Add public safety (fire, police, civil defense, among other things) to health and sanitation as the city's "core businesses" supported by the general fund and you have the basic city services that must take precedence ahead of all others. Candidates who promise to fulfill these basic responsibilities without raising taxes and incurring an enormous debt will command the most voter attention.
Again under the firm hand of John DeSoto as council chairman, and now under tenacious budget chairwoman Ann Kobayashi, the council is embarked on bringing fiscal restraint and accurate forecasting to the city budget process.
Kobayashi claims the city is on the "edge of a financial disaster."
The $68 million sewer fund is in danger of being raided. While some officials urge that the fund continue to be spent to upgrade the rapidly aging system, others see it as a way to fund other projects with more appeal.
Of such importance is next year's budget that more than 300 folks showed up for Wednesday's budget hearing. The proceeding began at 6 p.m. and didn't end until after 5 on Thursday morning.
DeSoto is counting the days until he finishes his final council term. He has spent 16 years in elective office and is looking forward to life after politics.

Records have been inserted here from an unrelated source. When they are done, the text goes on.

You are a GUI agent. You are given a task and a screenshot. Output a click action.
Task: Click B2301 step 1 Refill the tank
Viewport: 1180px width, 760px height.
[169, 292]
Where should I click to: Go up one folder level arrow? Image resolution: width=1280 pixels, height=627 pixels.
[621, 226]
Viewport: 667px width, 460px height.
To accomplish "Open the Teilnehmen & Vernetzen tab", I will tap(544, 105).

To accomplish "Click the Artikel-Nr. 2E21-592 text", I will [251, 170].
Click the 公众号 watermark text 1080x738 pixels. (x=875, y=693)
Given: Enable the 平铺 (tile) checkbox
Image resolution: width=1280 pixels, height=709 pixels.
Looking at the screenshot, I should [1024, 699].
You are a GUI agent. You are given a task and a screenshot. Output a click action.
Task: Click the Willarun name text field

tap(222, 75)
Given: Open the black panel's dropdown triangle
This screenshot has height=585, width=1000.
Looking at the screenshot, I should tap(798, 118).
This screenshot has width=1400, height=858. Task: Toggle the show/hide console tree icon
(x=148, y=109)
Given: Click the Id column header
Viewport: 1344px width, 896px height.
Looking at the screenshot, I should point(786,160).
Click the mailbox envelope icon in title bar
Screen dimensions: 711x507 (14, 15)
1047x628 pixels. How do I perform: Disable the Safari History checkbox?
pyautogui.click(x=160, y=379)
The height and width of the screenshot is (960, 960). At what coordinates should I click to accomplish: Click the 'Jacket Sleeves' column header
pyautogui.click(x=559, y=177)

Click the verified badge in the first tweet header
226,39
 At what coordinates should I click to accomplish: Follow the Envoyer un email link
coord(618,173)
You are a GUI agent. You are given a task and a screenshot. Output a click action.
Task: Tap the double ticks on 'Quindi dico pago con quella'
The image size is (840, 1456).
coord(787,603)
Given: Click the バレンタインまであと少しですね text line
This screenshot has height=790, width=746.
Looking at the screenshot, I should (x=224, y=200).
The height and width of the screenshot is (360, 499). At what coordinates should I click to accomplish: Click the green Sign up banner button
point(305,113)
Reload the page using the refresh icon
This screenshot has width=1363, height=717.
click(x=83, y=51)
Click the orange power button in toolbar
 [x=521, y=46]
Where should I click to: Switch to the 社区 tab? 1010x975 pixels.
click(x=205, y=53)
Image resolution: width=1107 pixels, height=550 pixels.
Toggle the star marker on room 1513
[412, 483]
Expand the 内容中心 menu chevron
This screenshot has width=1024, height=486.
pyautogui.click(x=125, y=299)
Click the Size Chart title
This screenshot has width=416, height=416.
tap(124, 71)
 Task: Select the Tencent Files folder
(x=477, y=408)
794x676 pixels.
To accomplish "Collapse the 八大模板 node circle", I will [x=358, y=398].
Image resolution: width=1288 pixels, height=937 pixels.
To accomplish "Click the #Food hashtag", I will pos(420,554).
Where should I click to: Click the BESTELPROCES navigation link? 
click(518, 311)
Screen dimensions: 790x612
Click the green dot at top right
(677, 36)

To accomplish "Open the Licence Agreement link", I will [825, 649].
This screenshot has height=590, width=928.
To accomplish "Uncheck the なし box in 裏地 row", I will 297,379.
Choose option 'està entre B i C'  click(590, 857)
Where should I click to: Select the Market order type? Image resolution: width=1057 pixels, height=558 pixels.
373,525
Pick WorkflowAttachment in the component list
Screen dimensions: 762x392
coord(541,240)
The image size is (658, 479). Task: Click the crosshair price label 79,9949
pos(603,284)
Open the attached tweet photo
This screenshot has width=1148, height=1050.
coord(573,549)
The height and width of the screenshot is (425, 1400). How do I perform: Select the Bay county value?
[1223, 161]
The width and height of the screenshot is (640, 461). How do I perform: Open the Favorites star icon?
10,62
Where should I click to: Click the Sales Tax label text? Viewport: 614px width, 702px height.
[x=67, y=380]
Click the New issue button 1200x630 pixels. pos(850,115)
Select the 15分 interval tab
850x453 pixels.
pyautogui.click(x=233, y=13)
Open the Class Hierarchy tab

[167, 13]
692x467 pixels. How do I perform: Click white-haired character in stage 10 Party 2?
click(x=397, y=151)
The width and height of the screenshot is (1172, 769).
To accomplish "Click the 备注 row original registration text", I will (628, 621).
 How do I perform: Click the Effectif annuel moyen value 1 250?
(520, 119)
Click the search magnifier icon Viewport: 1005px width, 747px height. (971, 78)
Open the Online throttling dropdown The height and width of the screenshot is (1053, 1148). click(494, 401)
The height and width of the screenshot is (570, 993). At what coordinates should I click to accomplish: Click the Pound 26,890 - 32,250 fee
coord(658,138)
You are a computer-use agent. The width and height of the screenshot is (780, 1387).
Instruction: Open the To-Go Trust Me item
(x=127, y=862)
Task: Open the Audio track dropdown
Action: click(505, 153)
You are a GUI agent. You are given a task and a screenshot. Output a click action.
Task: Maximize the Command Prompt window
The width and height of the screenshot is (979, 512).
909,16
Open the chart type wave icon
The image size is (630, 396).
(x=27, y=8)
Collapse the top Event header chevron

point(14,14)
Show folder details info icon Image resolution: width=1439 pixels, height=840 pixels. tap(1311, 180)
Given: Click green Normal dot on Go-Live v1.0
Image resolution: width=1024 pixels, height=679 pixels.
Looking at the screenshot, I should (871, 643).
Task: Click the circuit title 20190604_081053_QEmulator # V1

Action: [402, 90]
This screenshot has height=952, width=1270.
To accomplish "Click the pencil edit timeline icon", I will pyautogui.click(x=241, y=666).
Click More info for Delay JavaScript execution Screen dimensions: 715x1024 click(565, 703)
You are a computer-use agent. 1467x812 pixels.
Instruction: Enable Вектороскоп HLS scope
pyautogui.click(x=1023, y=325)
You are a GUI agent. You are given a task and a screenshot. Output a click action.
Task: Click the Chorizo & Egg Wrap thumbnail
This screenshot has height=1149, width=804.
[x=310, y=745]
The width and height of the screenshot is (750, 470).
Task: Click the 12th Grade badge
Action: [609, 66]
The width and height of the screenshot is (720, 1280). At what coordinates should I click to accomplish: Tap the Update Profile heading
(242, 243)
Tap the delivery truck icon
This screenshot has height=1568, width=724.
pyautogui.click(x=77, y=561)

Kobayashi will seek re-election, along with council members Romy Cachola and Gary Okino. All of the other elected council members leave office because of mandatory term limits. Appointed Councilwoman Darrlyn Bunda (named to replace Rene Mansho, who resigned) will not, by agreement, seek election. So there will be six open seats. Open seats usually draw a crowd.
With the city entering a period of possible downsizing and probable belt-tightening under a new mayor and council, the large number and high quality of municipal office-seekers is as surprising as it is welcome.
Five well-known and generally respected people are running in the possible special nonpartisan election for mayor Councilman Duke Bainum; former Mayor Frank Fasi; Mufi Hannemann, former council chairman; Lt. Gov. Mazie Hirono; and Keith Kaneshiro, the former city prosecutor and state director of public safety.
Other well-known public figures have either announced or pulled nomination papers for nonpartisan council seats. They are: Rep. Charles Djou, Rep. Nestor Garcia, former Rep. Gerald Hagino, mayoral aide Nick Houtman, and former state Sen. Stan Koki, who ran for lieutenant governor.
Contemplating a council race are activist Mike Gabbard; former speaker of the House and Bishop Estate trustee Henry Peters; and state Sen. Rod Tam.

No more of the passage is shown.